This is a very basic question, but why are dual basis, say, are contravariant objects? Actually I kinda know why but hear me out.
So let $e^i \in V^*$ be dual basis vectors to the basis vectors $e_i \in V$. I understand why basis vectors are covariant because if $(e_k)$ are the underlying basis vectors of $V$, then a new basis say $(f_i)$, must be obtained from
$$f_i = \sum_k A^k_i e_k = A^1_ie_1 + A^2_ie_2 + \dots $$
Now let's assume I claim $f^{p*} = \sum_i B_p^i e^{i*} = B_p^1e^{1*} + B_p^{2*}e^{2*} + \dots$
At this point, I am going to switch into Einstein notation.

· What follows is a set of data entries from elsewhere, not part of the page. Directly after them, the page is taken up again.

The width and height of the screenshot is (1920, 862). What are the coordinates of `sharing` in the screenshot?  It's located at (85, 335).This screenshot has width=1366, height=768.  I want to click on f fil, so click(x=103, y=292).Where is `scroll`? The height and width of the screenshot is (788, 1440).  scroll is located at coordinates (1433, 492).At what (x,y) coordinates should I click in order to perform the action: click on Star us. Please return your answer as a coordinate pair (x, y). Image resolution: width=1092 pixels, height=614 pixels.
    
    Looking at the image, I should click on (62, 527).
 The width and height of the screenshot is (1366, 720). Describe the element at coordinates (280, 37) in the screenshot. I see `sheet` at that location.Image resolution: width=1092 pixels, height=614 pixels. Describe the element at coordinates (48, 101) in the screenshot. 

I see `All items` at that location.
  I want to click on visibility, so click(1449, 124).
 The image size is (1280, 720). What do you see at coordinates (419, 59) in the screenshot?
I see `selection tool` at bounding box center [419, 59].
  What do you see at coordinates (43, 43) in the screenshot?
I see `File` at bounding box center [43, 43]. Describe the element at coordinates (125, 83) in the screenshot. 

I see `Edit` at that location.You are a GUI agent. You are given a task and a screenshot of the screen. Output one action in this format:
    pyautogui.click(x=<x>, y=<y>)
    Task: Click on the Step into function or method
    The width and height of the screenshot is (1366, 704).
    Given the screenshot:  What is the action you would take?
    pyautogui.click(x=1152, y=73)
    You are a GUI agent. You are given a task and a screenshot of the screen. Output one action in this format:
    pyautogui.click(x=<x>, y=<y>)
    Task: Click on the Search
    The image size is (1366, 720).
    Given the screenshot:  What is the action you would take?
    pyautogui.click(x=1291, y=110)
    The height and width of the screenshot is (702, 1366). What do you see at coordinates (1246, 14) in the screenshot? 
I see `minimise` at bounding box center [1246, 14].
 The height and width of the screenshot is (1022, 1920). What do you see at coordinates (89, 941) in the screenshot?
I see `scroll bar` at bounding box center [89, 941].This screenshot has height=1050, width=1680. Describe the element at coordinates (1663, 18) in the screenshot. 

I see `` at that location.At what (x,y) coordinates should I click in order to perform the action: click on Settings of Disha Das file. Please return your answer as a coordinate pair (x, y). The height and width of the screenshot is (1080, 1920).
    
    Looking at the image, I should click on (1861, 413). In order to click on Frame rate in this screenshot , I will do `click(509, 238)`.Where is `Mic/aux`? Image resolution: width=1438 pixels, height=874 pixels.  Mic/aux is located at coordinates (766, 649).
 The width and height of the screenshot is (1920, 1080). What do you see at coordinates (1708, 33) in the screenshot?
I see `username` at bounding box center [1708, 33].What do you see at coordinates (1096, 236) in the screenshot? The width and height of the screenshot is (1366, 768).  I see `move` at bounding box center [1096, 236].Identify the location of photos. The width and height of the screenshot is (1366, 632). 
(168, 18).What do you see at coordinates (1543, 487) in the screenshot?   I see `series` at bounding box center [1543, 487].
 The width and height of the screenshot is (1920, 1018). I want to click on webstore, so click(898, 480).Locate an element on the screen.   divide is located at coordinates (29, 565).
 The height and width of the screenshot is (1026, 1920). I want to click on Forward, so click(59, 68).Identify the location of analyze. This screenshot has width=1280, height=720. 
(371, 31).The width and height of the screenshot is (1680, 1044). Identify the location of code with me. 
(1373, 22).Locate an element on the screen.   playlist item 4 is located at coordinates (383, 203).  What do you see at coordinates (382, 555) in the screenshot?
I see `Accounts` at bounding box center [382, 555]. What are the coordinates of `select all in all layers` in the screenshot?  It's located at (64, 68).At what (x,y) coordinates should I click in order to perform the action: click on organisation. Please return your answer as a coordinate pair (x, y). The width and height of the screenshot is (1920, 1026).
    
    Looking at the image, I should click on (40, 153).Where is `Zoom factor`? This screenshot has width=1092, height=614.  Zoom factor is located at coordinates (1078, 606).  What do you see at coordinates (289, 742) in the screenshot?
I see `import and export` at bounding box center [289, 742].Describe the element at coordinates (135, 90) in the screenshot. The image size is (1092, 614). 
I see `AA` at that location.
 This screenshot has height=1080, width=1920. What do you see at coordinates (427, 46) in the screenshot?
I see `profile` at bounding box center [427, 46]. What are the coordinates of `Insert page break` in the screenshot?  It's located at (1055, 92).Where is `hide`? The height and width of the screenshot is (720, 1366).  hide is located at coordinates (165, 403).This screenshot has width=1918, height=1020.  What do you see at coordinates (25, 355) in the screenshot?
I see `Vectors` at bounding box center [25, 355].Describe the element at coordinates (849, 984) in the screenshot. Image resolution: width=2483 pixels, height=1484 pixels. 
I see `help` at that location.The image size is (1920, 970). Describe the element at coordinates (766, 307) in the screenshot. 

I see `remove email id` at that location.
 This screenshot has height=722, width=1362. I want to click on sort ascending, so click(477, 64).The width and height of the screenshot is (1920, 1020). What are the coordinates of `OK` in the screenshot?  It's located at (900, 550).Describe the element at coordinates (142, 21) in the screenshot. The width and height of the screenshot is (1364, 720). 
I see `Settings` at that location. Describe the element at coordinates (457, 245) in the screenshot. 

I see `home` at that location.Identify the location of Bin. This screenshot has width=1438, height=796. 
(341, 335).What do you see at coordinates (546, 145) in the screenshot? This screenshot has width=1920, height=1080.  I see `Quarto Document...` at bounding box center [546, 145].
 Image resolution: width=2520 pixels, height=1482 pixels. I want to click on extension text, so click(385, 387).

Now $$\delta_j^p = f^{p*}(f_j) = B_p^\mu e^{\mu*}(f_j) = B_p^{\mu}e^{\mu*}(A^k_je_k) = B_p^\mu A^k_j e^{\mu*}(e_k) = B_p^\mu A^k_j \delta_k^\mu$$
Set all indices $\mu = k$ and $p = j$ and we get $I = B_p^\mu A_p^\mu$ and $A_p^\mu = (B_p^\mu)^{-1}$. So actually I've turned the basis vectors in $V$ into the real contra variant tensors and the dual basis into covariant tensors. Are these names just conventions?